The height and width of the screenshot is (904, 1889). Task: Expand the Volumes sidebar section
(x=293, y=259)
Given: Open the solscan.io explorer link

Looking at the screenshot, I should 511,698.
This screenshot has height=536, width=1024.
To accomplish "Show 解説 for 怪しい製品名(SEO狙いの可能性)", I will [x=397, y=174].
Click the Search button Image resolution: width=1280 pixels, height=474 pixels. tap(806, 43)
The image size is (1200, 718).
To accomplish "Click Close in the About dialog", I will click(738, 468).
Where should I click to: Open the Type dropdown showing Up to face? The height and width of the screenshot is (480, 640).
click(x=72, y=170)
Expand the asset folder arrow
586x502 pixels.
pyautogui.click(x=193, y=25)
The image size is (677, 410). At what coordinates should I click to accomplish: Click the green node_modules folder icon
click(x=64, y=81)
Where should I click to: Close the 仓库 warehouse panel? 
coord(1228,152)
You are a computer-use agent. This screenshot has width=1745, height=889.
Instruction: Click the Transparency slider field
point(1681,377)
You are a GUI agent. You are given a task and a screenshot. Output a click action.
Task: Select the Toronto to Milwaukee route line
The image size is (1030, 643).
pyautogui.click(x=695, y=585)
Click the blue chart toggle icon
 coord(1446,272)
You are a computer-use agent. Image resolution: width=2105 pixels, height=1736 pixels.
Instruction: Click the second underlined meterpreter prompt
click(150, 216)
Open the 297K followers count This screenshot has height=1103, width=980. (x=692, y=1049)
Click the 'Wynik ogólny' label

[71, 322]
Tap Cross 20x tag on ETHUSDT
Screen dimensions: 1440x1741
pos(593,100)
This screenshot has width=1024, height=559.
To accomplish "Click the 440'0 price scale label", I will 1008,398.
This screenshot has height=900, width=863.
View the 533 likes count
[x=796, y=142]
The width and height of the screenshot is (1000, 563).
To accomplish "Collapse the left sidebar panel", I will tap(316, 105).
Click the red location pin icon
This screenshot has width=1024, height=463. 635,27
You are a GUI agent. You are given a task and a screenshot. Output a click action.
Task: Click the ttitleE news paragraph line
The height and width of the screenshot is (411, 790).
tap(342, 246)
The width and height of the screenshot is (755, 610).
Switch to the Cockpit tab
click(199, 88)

○ ○ ○

### WHAT IS NEEDED
Search the entries for the word "resolution" and copy every line that has it.

### ANSWER AREA
Click the Search button Image resolution: width=1280 pixels, height=474 pixels. tap(806, 43)
You are a computer-use agent. Image resolution: width=2105 pixels, height=1736 pixels.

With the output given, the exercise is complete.